Another limiting factor arises from the studied population. Participants were individuals who where not engaged in intensive sports activities in their leisure time, and thus had little to no experience with maximum force exercises. The systematically higher maximum force values at time T2 suggest a habituation or learning effect56. Although this is a commonly observed effect in practice when investigating naïve persons, references to it in the literature are unfortunately sparse. We found only one specific study, but this relates to muscle activation, which was not reported here61.

To compensate for this, the so-called familiarization trial with submaximal force was always conducted beforehand35. Only the two remaining trials were included in the analysis.

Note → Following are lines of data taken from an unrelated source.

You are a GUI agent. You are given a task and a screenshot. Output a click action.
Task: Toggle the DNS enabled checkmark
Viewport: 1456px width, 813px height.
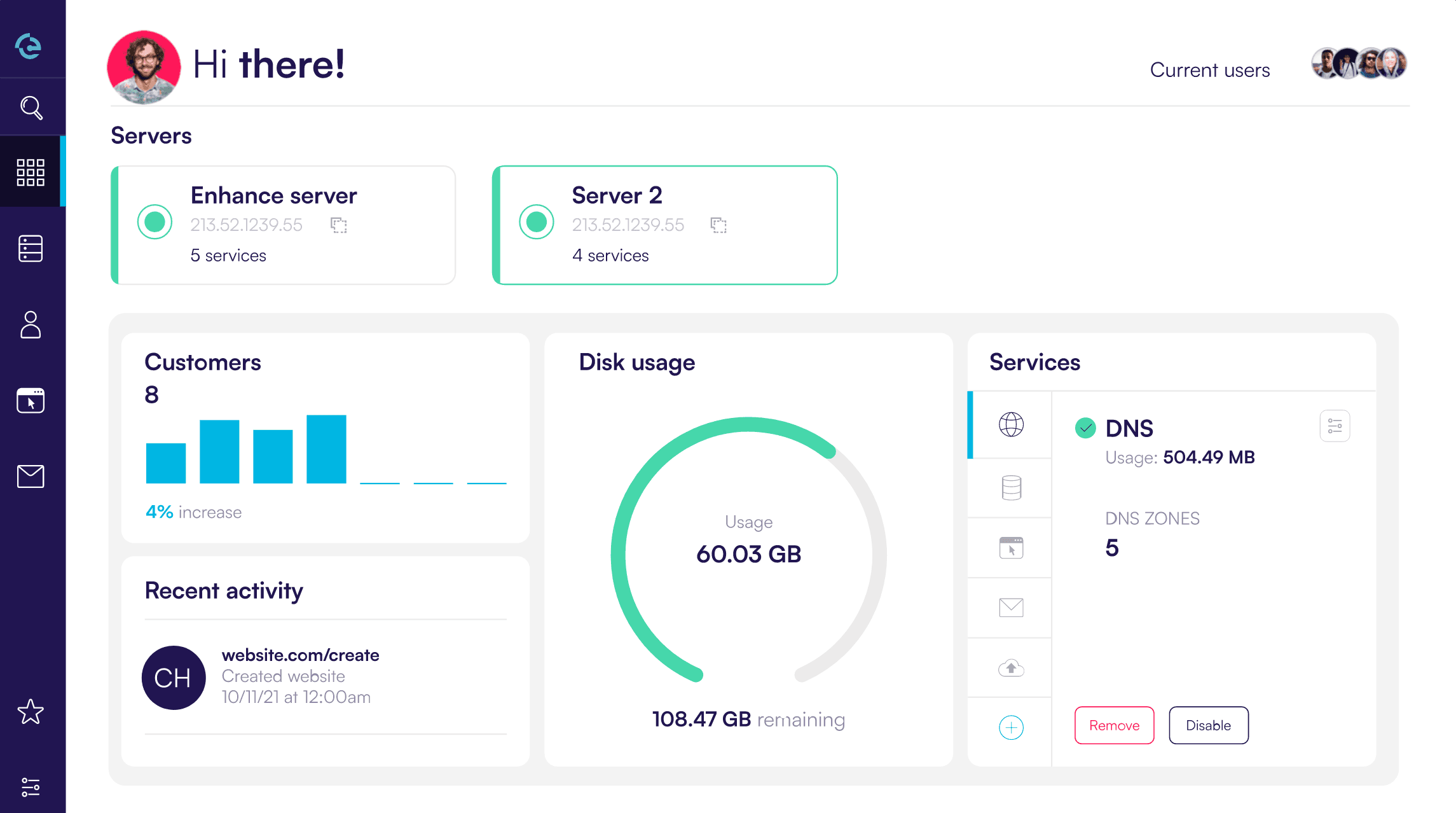pos(1085,428)

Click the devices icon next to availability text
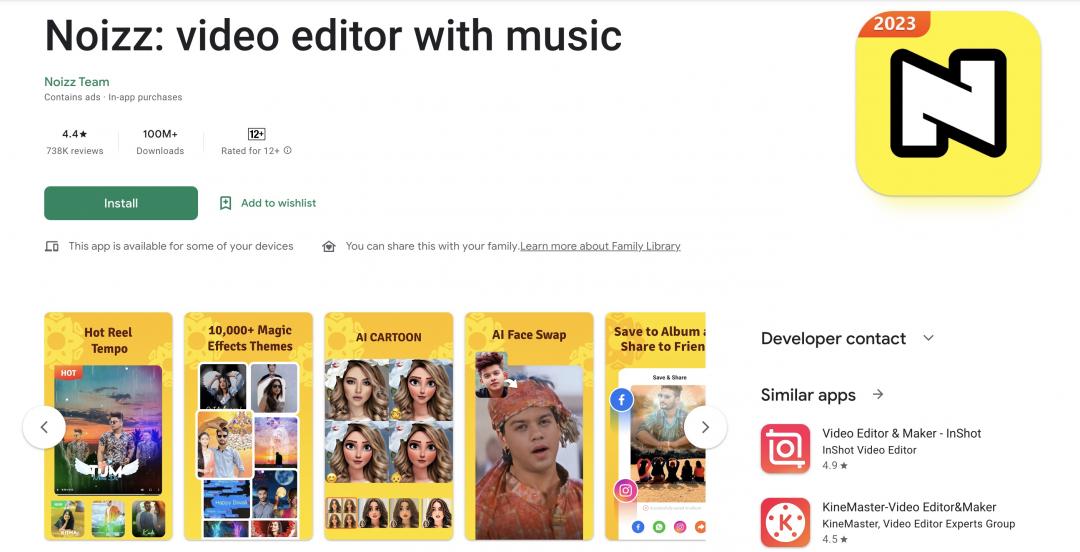(x=52, y=246)
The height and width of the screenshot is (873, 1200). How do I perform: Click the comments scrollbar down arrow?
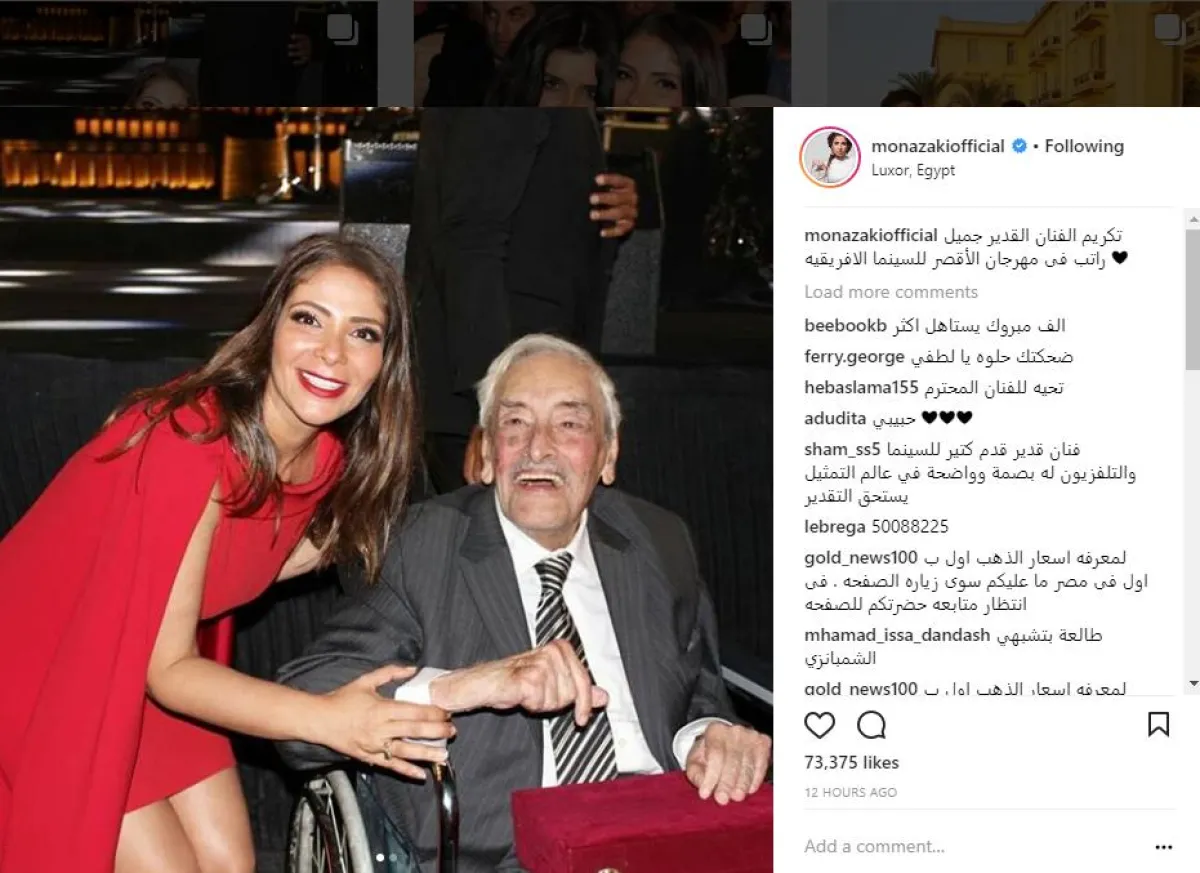1192,683
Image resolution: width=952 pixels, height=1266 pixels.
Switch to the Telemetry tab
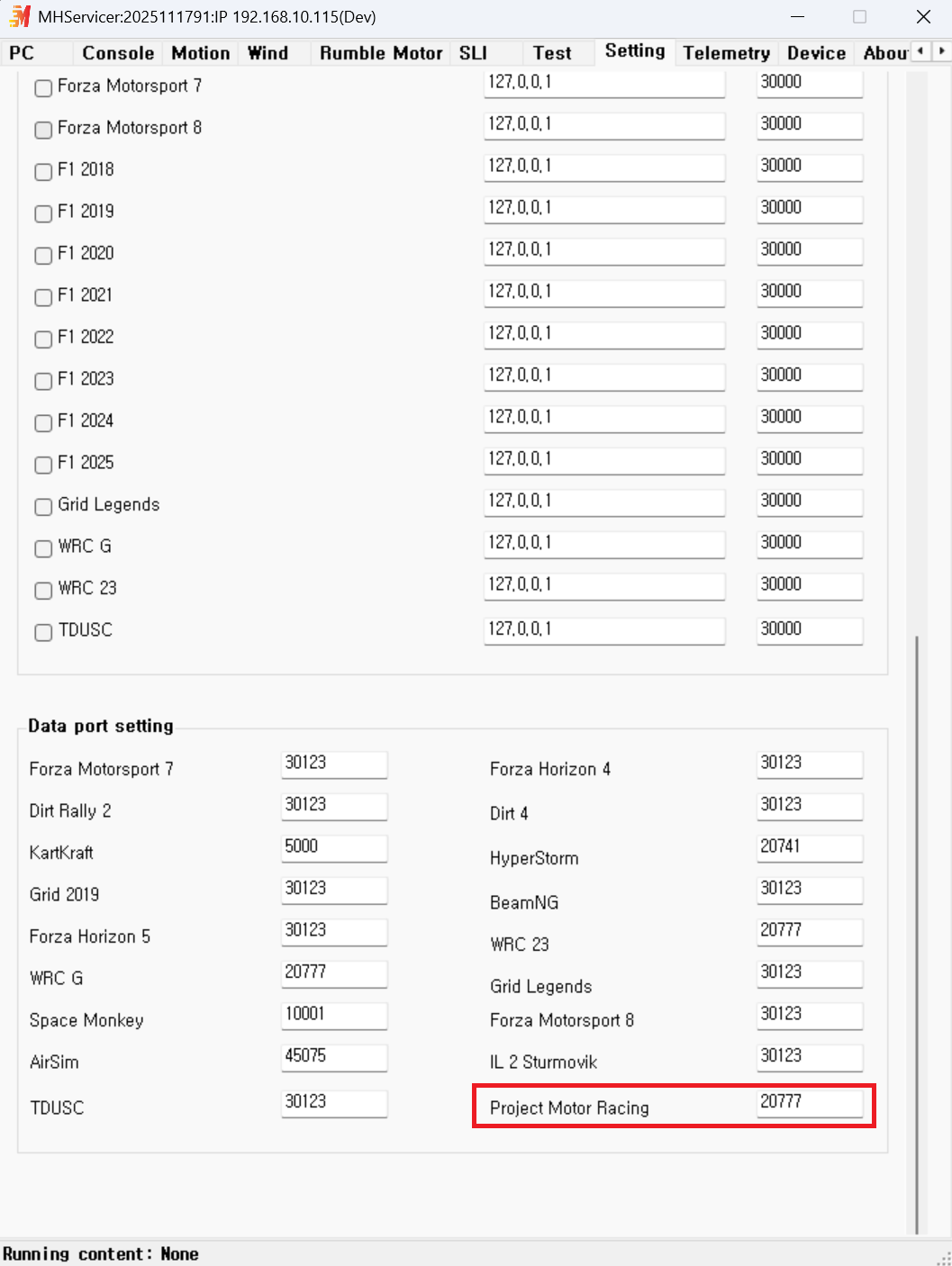click(x=726, y=53)
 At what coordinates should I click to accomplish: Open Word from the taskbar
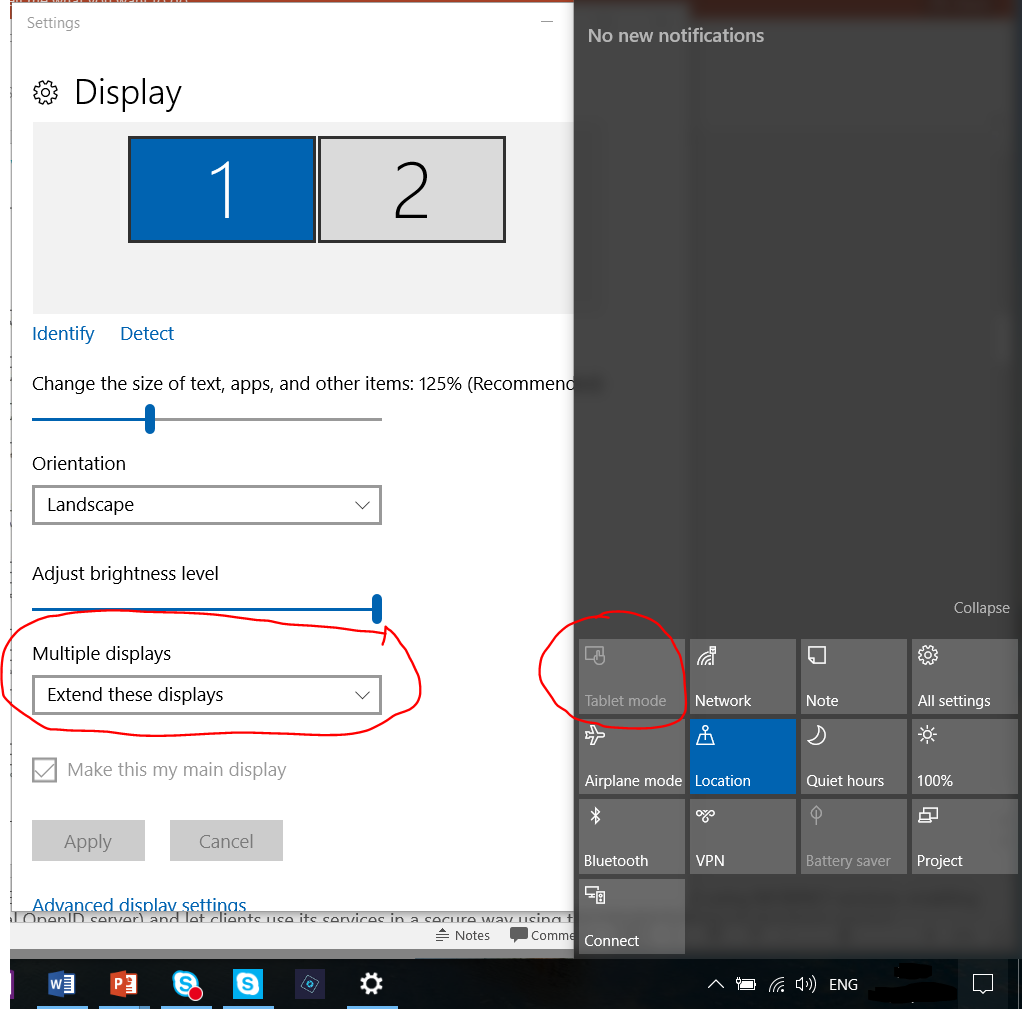click(61, 984)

Another influencing factor for maximum force measurements arises from motivation of the participants and the experimental conditions in terms of verbal encouragement. Since it is known that verbal encouragement positively affects performance38,62, all participants were encouraged accordingly to ensure this effect was consistent for everyone.

Summary

Reliability analyses should always be conducted using non-normalized original values. Any normalization of measurement values, which may be meaningful for diagnostic interpretation or for assessing group variability, influences reliability metrics in a complex and thus difficult-to-trace manner. Consequently, normalized data are not suitable for deriving reliability indices. This was demonstrated in the present study using the example of MVC measurements of the trunk for flexion and extension.

Conclusion

Maximal force measurements of trunk muscles show good intersession reliability. However, when analyzed by sex, they decrease to moderate levels for women in extension and for men in flexion. With respect to force levels men demonstrate approximately 1.5 times higher absolute force values than women, independent of force direction. This difference, however, reduces to approximately 1.1 when anthropometrically normalized values are used. In general, anthropometrically normalized force values enhance comparability of MVC data. However, the impact of normalization on reliability values is variable and can lead to both poorer and better reliability levels. These deviations are not consistent. Therefore, for reliability studies, original (non-normalized) values should always be used to avoid unsystematic distortions of reliability outcomes.